Records contained in a dataset:
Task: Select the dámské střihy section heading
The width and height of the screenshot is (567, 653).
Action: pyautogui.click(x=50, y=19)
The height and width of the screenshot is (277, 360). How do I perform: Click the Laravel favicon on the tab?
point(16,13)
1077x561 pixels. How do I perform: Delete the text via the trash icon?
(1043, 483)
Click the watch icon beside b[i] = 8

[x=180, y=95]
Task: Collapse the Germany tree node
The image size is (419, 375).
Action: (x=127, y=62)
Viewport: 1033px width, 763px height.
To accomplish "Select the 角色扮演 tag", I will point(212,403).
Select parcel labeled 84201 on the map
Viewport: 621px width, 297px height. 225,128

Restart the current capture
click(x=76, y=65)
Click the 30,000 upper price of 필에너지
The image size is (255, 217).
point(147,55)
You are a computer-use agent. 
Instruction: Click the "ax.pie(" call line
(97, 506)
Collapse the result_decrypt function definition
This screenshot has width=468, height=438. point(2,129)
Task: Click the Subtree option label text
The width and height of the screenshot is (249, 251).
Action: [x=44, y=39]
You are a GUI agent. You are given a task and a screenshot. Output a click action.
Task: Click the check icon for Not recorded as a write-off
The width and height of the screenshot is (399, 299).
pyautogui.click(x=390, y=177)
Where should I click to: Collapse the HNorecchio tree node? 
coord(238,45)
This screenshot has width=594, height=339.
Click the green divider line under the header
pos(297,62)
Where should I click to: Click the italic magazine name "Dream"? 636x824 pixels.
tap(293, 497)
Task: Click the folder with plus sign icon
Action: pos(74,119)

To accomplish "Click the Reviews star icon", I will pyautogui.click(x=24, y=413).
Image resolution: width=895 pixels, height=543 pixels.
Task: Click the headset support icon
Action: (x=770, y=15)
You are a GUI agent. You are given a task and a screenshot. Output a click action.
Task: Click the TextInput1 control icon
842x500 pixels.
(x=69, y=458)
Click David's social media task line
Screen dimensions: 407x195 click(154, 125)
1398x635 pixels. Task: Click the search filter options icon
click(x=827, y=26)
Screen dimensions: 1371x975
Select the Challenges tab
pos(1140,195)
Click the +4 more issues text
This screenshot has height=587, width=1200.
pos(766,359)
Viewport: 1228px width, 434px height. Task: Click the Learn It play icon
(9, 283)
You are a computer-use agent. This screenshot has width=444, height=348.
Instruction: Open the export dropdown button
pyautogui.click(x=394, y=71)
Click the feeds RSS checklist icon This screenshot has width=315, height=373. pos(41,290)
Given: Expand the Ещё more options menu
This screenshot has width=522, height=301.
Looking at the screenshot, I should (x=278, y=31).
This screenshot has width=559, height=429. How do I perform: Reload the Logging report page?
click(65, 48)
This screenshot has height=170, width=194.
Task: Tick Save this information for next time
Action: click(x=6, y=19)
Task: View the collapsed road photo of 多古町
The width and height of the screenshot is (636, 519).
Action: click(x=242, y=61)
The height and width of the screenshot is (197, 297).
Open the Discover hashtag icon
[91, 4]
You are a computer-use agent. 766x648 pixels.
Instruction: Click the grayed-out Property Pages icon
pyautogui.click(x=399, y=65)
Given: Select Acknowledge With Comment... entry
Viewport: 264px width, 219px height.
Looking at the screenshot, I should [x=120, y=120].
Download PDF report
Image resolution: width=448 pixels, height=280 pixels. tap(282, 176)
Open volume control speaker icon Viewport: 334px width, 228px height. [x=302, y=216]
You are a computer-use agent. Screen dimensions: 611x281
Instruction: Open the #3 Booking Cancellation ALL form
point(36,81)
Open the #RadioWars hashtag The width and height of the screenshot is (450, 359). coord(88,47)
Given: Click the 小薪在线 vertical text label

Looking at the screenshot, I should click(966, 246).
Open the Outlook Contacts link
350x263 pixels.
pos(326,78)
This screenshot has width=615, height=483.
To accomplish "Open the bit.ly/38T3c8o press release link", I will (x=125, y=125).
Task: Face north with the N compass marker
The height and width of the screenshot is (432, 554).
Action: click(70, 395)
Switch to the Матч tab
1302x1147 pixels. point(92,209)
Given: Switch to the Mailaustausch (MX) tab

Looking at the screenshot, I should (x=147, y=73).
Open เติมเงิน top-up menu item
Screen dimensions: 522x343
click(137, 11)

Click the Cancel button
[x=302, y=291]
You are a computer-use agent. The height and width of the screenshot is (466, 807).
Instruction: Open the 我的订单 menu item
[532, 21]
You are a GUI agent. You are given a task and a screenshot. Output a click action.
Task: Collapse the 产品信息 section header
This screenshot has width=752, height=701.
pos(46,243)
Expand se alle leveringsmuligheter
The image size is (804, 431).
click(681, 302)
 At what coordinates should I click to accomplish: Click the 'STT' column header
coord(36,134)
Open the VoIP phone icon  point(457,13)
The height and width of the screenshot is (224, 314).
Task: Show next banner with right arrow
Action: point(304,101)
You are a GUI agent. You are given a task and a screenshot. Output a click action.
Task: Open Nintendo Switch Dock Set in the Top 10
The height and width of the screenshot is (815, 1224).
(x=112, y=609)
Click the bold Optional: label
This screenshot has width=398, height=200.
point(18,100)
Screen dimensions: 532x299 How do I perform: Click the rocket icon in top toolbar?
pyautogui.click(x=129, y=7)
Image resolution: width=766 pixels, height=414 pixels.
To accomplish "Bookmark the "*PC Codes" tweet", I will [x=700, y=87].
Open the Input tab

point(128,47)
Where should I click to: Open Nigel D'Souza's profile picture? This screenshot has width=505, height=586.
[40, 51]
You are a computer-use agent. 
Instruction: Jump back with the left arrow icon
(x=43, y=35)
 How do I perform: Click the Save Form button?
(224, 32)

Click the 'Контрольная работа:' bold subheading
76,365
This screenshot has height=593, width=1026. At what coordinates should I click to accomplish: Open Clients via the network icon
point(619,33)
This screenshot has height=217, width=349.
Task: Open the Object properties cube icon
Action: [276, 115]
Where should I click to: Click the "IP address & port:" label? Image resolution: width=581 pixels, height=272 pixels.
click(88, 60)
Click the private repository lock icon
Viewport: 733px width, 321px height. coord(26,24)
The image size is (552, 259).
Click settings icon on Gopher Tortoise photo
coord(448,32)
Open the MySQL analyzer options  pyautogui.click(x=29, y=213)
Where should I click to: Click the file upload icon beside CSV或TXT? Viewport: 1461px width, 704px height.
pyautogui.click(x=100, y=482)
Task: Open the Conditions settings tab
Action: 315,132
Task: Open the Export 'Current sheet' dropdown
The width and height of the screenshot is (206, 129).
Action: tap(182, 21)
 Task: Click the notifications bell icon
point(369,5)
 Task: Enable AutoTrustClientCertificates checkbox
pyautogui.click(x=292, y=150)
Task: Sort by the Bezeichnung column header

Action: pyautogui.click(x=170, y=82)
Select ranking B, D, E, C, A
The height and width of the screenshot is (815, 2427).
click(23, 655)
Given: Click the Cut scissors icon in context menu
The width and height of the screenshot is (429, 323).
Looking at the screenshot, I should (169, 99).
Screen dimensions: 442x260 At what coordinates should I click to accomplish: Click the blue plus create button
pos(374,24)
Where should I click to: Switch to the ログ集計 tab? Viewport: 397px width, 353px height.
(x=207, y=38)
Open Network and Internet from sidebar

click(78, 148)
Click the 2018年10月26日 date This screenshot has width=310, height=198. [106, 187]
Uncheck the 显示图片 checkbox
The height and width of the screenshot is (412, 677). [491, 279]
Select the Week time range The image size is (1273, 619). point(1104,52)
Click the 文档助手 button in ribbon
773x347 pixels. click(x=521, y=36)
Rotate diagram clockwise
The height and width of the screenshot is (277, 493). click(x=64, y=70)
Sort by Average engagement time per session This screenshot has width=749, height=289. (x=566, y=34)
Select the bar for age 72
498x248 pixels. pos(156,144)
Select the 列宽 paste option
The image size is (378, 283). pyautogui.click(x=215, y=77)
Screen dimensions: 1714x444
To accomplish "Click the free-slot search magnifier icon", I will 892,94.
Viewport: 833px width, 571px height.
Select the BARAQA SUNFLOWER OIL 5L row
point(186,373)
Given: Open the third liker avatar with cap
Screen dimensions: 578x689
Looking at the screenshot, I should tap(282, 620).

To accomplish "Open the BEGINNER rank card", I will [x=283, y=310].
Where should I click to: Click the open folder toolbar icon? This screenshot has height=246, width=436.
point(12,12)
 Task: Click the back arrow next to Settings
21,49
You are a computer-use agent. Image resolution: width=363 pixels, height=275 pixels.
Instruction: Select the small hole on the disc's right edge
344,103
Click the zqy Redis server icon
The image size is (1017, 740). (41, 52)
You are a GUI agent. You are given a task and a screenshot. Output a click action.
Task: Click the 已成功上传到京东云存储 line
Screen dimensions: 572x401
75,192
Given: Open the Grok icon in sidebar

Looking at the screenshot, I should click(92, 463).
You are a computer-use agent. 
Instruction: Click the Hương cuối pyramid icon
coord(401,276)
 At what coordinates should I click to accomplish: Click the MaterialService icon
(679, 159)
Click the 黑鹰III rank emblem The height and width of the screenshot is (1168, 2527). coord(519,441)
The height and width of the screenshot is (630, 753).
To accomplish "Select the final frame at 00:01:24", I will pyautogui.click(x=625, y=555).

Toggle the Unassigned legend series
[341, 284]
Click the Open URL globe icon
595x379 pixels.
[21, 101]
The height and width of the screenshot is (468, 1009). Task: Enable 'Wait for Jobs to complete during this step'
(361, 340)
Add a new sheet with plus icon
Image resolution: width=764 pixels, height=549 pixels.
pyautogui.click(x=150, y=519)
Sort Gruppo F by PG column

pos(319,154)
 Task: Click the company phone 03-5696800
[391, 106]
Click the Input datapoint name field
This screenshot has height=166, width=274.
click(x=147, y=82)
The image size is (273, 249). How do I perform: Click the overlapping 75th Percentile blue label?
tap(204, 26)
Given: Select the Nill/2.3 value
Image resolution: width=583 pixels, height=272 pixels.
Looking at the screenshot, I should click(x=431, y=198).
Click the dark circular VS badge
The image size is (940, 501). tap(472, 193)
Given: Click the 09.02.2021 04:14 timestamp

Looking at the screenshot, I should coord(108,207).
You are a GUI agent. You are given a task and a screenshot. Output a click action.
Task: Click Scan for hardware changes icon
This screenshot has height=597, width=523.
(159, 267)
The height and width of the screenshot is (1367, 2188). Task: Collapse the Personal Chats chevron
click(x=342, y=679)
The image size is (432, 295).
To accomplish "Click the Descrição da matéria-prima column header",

◆ **EXERCISE DIRECTIONS**
Work out how many lines in the records contain the word "computer", and give that number by itself.

◆ **PROBLEM SOLUTION**
8